What is required -> Among the lines below, tally those holding the string "Policy" and give the total only.

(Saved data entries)
=== Begin Enclosure ===

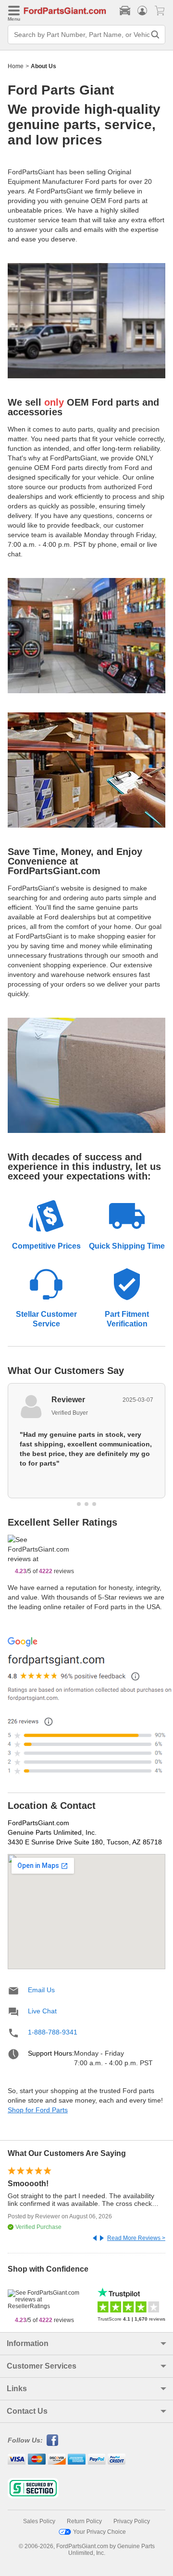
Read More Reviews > (136, 2238)
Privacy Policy (131, 2521)
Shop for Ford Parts (38, 2110)
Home (16, 66)
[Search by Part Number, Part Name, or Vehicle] (155, 34)
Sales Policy (39, 2521)
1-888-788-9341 (52, 2032)
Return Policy (84, 2521)
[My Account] (142, 10)
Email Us (41, 1990)
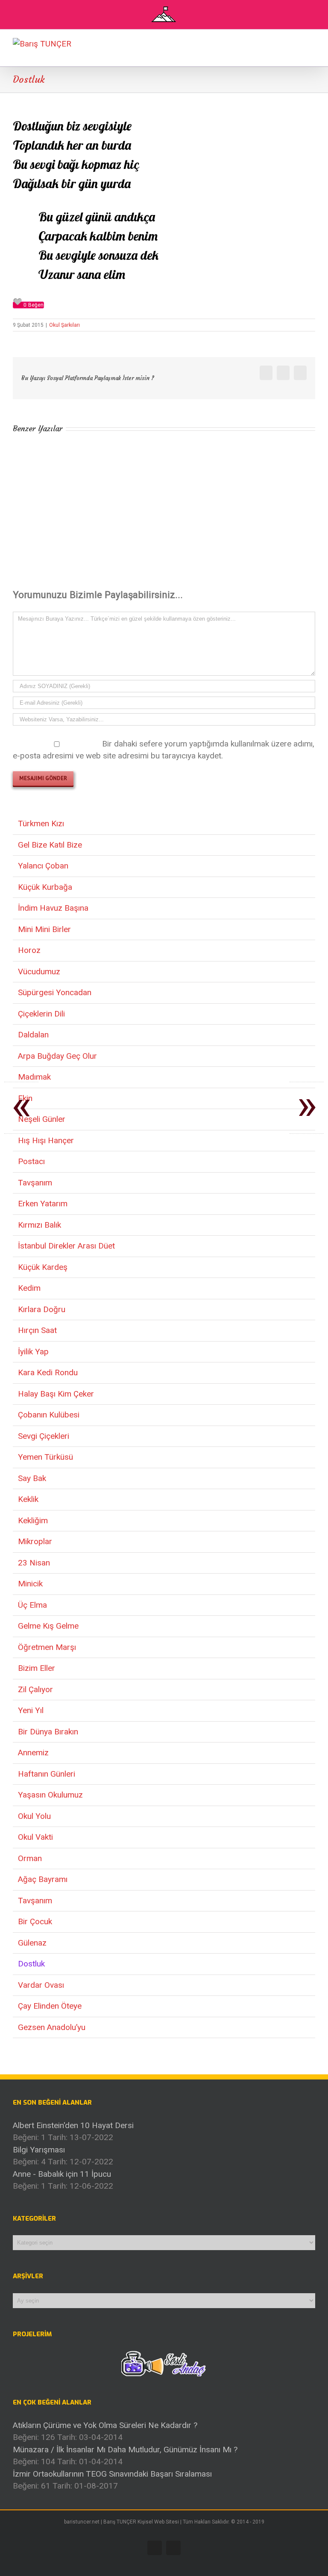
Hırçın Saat (37, 1330)
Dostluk (31, 1964)
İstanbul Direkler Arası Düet (66, 1246)
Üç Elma (32, 1605)
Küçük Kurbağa (45, 887)
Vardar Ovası (41, 1985)
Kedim (29, 1288)
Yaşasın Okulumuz (50, 1795)
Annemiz (33, 1752)
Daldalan (33, 1035)
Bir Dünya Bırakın (48, 1732)
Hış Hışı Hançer (46, 1140)
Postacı (31, 1161)
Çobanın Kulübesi (48, 1415)
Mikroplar (35, 1541)
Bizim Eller (36, 1668)
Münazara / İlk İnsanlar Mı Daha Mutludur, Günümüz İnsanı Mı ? (125, 2449)
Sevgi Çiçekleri (43, 1436)
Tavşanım (35, 1183)
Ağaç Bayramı (42, 1879)
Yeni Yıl (31, 1710)
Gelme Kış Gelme (48, 1626)
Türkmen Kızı (41, 823)
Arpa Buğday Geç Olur (57, 1056)
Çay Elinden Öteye (50, 2006)
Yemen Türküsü (45, 1457)
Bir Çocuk (35, 1921)
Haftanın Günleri (46, 1774)
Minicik (30, 1584)
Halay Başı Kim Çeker (56, 1394)
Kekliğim (33, 1520)
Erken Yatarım (42, 1203)
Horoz (29, 950)
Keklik (28, 1499)
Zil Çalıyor (35, 1689)
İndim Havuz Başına (53, 908)
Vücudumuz (39, 971)
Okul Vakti (35, 1837)
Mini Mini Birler (44, 929)
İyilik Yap (33, 1351)
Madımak (34, 1077)
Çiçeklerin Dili (41, 1014)
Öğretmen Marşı (47, 1647)
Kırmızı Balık (39, 1225)
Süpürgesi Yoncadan (54, 992)
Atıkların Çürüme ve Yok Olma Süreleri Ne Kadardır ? (105, 2425)
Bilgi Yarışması (39, 2150)
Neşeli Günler (41, 1119)
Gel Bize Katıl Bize (50, 845)
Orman (30, 1858)
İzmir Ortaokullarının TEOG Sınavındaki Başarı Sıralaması (112, 2474)
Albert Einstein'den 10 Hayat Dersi (73, 2125)
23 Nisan (34, 1563)
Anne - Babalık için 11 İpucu (62, 2174)
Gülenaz (32, 1943)
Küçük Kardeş (42, 1267)
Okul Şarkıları (64, 325)
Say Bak (32, 1478)
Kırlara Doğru (41, 1309)
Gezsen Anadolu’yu (51, 2027)
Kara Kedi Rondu (48, 1372)
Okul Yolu (34, 1816)
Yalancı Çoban (43, 866)
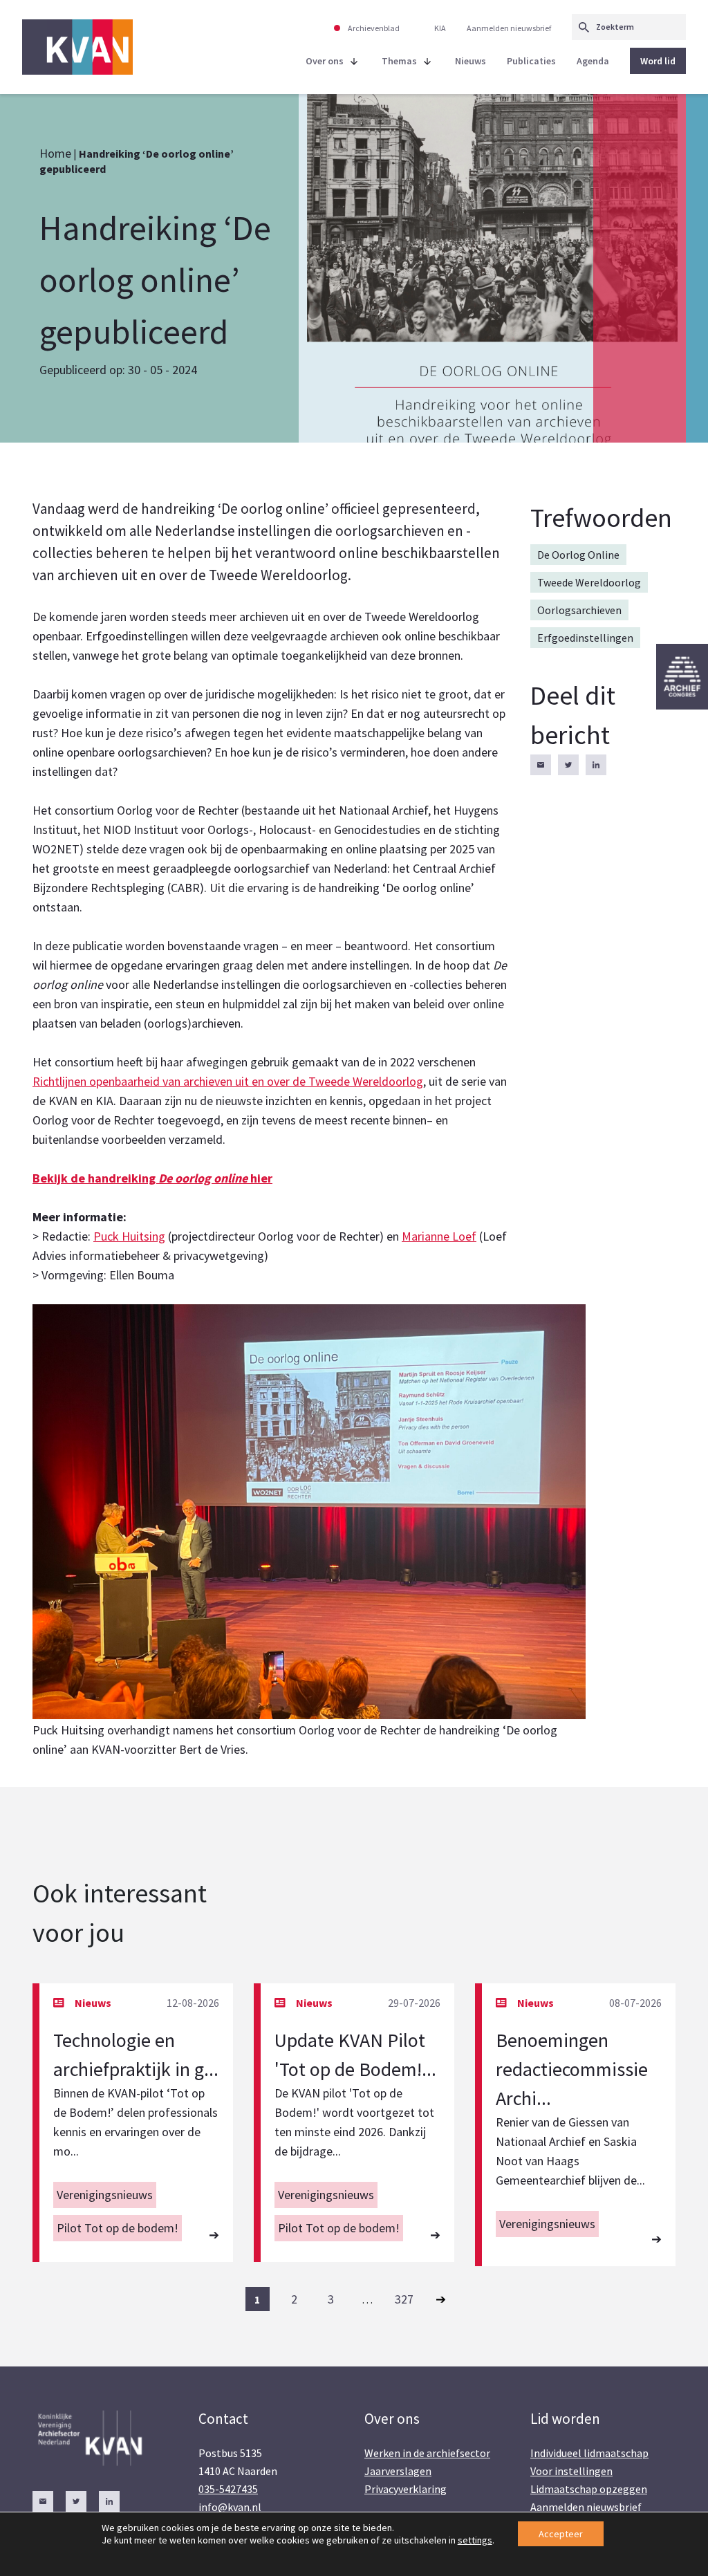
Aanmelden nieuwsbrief (509, 28)
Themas (399, 61)
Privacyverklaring (405, 2489)
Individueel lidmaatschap (589, 2453)
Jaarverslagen (397, 2471)
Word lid (658, 61)
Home (55, 153)
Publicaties (531, 61)
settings (475, 2540)
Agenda (593, 61)
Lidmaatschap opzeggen (588, 2489)
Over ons (325, 61)
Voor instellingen (571, 2471)
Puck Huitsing (129, 1236)
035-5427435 (228, 2489)
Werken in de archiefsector (427, 2453)
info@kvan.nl (229, 2507)
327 (404, 2299)
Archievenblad (374, 28)
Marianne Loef (439, 1236)
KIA (440, 28)
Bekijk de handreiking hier (152, 1178)
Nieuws (470, 61)
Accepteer (561, 2534)
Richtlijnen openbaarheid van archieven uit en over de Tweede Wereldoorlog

=== End Enclosure ===

Solution -> 3